▶ [BACAAN]
********

Kamis, 07 Juli 2011

RENUNGAN MALAM: "PELUKAN HANGAT SEORANG AYAH"


Sapaan seorang sahabat untuk para sahabat,

Melanjutkan kisah perjalanan ke negara komunis Vietnam, saya menghadirkan lagi sebuah kisah kecil ini sebagai bahan bacaan bagimu malam ini.


... “PELUKAN HANGAT SEORANG AYAH"


“Satu per satu kami dipeluk erat olehnya, dan sambil menitipkan air mata keharuan ia berkata; “Sungguh, aku tak mampu mengerti mengapa pertemuan hari ini terjadi di antara kita.
Namun, bila aku jujur mengatakan sesuatu maka aku hanya mau katakana bahwa Tuhan itu sungguh luar biasa dan karyanya sungguh nyata dalam Gereja Katolik.”


                Pelukan seorang ayah selalu mendatangkan kehangatan dan rasa nyaman yang luar biasa di dalam hati. Demikianlah apa yang kami rasakan dalam kunjungan kepada ayah dan saudara-saudari dari teman romo Vietnam. Perjalanan hampir 2 jam dari pusat paroki ke desa kecil itu sungguh berkesan dan mengingatkan kami semua akan kasih sayang ayah kami masing-masing. Betapa tidak, ketika kami memasuki rumah itu, sang ayah menyalami kami satu per satu dengan pelukan erat nan mesra. Sesaat teringat akan kisah putra bungsu yang kembali ke rumah bapa setelah memboroskan harta milik bagiannya. Ayahnya berlari mendapatkan dia, memeluk dan menciumnya dan bahkan membuat pesta besar menyambut kembalinya si bungsu ke dalam rumah ayah yang berkelimpahan itu (Luk 15:11-32). Dengan bantuan teman romo Vietnam kami bisa mengerti bahasa yang dipakai oleh ayahnya yang merasakan kegembiraan menyambut kami layaknya anak-anaknya sendiri.

                Acara pun dilanjutkan dengan menyantap hidangan siang yang telah disediakan oleh saudara perempuan teman romo Vietnam. Wow, daging ayam, babi dan sapi yang langsung dimasak di atas meja dengan sayuran hijau ala Vietnam sungguh membuat selera makan siang itu berlipat ganda, apalagi diiringi alunan music dan sesekali tangan meraih minuman keras ala Vietnam dari bahan beras, serta  beer heikenen lalu meneguknya sungguh membuat siang itu menjadi pesta sang ayah dan anak-anaknya.

********

▶ [TUJUAN LATIHAN]
Sebutkan semua tindakan sang ayah terhadap putra bungsunya dalam kisah Lukas 15:11-32 yang dikutip pada renungan di atas.

▶ [DATA TERSEDIA]
********

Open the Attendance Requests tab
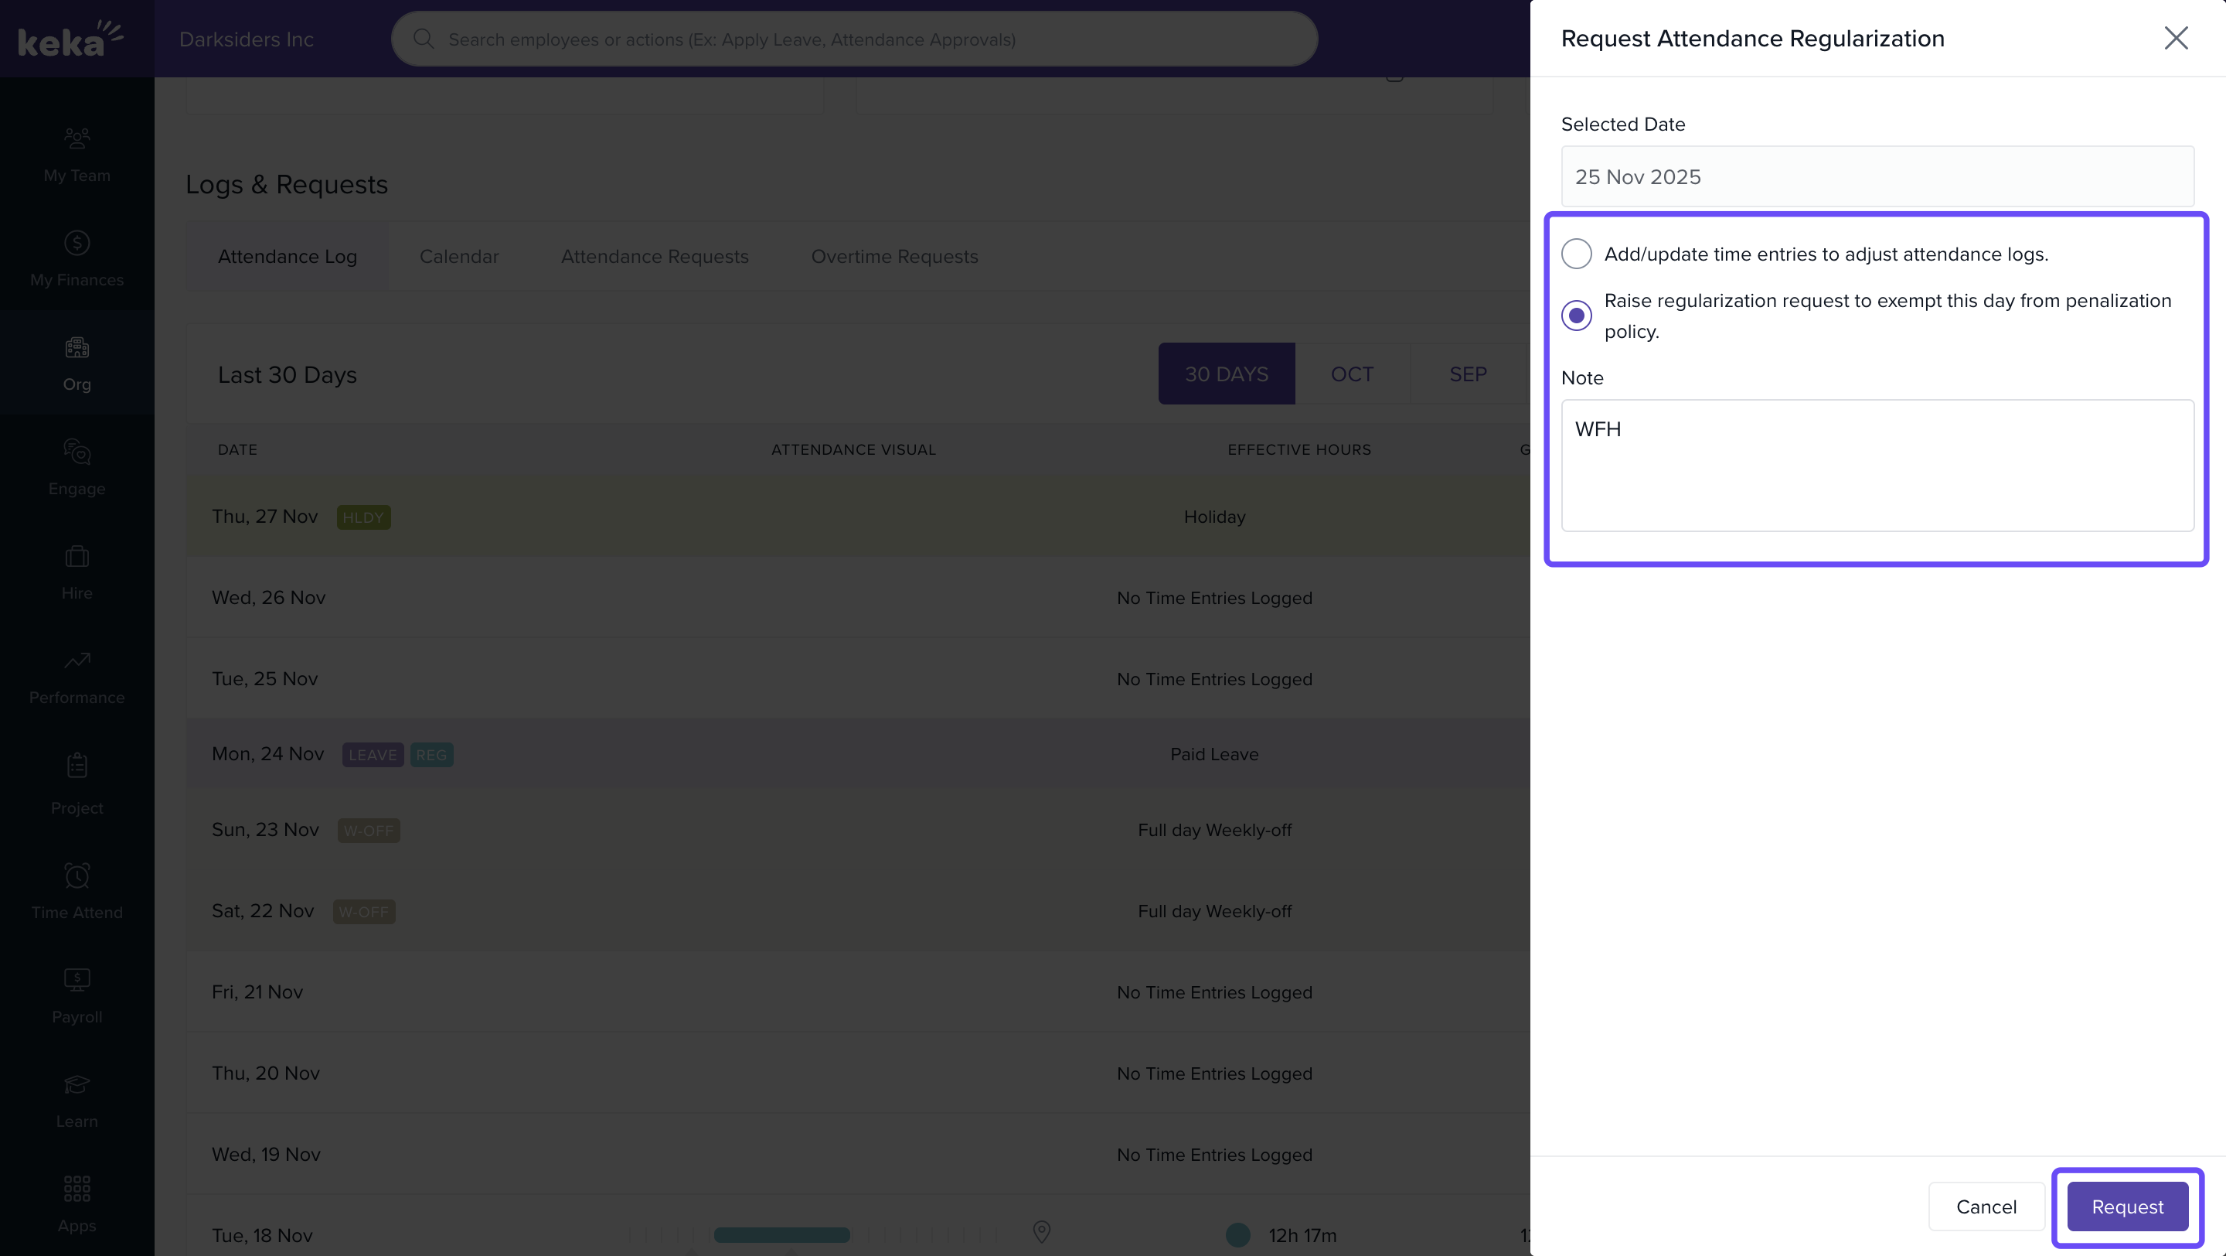The width and height of the screenshot is (2226, 1256). 654,257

********

▶ [HASIL LATIHAN]
- Berlari mendapatkan dia
- Memeluknya
- Menciumnya
- Membuat pesta besar menyambut kembalinya si bungsu